**DIRECTIONS**
Where the string "SIKA" appears in a line of the data, show that line.

**PROVIDED RECORDS**
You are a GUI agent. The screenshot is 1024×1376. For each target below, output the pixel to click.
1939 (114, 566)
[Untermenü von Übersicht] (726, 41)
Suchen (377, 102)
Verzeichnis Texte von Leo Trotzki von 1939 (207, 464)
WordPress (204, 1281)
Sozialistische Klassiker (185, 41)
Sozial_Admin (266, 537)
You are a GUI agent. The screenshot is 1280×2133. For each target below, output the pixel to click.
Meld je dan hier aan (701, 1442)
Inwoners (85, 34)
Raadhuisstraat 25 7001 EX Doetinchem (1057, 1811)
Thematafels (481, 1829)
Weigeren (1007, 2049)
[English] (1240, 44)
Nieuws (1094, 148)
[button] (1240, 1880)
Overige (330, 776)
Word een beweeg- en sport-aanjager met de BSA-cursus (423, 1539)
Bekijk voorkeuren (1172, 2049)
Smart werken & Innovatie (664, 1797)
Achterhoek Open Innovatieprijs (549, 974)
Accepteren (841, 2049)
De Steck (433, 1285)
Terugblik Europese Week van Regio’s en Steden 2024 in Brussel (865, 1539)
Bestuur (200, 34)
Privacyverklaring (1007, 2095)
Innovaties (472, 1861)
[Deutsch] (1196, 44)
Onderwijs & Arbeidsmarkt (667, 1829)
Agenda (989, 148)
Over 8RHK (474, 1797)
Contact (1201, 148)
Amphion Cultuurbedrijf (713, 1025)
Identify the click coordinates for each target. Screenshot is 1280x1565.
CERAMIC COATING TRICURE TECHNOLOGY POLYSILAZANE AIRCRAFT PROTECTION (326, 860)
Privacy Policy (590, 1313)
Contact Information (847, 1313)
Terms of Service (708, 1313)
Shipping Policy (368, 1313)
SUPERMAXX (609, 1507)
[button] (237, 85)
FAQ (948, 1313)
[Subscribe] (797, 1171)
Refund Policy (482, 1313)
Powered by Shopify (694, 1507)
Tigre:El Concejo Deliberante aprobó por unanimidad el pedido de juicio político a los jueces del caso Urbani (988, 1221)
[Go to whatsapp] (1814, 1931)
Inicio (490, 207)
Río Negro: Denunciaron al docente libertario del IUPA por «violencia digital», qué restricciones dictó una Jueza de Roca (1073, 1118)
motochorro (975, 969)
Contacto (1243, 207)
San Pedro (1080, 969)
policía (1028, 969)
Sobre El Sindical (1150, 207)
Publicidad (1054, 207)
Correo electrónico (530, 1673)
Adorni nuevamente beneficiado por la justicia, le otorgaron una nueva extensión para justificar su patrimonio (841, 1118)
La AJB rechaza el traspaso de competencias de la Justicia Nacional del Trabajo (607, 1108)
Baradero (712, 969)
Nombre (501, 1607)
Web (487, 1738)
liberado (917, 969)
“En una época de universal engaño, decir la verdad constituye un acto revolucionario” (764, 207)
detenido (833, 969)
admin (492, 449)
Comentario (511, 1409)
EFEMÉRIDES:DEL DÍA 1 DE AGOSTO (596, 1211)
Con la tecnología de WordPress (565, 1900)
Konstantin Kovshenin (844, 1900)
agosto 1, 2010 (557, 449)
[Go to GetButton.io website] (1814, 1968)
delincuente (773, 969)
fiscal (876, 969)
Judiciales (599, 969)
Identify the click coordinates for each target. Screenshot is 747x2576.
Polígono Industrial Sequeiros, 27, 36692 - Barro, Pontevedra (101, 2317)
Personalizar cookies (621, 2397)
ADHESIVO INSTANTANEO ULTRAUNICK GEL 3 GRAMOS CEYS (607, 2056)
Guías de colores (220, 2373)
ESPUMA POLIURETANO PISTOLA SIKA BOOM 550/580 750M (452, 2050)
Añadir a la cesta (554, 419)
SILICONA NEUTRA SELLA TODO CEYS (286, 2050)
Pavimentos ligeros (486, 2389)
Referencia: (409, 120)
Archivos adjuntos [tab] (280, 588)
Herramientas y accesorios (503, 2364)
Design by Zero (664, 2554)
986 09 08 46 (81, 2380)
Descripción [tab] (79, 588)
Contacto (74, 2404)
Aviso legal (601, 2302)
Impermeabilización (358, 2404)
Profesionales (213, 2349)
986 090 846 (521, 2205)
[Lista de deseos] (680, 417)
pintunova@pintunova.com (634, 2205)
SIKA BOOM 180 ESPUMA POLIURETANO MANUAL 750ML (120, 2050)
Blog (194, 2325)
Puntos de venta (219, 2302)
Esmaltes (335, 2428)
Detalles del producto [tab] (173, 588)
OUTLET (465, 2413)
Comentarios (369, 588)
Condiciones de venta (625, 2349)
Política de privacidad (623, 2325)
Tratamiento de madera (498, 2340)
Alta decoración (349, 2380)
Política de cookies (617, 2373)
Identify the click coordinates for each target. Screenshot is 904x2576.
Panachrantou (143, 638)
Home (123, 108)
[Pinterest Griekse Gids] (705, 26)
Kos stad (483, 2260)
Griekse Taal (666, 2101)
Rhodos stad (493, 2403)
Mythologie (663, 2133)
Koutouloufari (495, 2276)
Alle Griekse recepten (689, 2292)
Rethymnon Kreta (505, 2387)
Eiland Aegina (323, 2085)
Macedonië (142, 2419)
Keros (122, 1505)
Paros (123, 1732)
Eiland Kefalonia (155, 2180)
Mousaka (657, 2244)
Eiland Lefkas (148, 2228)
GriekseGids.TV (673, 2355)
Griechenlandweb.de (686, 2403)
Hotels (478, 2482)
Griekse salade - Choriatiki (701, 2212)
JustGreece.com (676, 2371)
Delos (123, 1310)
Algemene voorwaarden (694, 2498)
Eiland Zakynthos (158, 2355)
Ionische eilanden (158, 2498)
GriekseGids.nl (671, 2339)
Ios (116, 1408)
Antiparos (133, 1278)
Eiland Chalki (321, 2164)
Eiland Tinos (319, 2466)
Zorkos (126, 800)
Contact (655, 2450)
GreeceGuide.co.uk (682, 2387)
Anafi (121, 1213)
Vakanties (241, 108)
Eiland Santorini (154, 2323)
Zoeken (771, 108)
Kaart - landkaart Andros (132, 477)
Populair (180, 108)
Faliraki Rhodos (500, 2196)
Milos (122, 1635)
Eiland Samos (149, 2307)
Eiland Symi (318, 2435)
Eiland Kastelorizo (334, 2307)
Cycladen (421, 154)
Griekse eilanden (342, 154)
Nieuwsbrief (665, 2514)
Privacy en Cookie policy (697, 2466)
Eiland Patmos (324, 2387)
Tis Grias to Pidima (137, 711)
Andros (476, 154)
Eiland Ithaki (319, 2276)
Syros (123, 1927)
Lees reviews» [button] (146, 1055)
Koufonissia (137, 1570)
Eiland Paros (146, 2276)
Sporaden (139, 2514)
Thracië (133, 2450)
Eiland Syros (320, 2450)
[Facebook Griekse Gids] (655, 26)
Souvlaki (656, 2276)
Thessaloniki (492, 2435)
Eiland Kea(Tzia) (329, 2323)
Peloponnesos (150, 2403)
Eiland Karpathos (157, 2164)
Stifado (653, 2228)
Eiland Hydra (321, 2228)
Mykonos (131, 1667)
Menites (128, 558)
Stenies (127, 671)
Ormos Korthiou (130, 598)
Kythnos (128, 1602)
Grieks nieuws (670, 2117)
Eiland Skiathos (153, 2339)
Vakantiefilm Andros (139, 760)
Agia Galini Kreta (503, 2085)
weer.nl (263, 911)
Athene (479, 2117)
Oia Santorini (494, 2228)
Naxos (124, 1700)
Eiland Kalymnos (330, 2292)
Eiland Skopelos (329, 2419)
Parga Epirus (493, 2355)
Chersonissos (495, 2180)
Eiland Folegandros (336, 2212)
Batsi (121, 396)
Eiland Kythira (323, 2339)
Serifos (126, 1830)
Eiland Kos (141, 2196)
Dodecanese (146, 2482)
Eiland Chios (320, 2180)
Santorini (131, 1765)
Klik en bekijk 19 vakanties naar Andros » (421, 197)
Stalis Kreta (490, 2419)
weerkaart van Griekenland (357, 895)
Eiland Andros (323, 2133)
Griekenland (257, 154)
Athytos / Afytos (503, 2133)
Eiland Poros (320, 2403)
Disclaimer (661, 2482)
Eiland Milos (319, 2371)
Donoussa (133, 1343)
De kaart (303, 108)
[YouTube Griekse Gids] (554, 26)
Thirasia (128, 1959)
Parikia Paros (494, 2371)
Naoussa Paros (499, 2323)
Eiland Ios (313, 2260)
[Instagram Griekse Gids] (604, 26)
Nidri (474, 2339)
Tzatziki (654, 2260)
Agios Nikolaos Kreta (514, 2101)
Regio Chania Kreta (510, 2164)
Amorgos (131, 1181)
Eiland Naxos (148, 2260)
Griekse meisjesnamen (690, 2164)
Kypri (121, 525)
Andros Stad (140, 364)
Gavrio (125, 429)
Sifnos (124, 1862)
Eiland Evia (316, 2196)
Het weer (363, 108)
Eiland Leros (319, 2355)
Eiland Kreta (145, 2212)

**RESPONSE FOR THIS EXERCISE**
ESPUMA POLIURETANO PISTOLA SIKA BOOM 550/580 750M (452, 2050)
SIKA BOOM 180 ESPUMA POLIURETANO MANUAL 750ML (120, 2050)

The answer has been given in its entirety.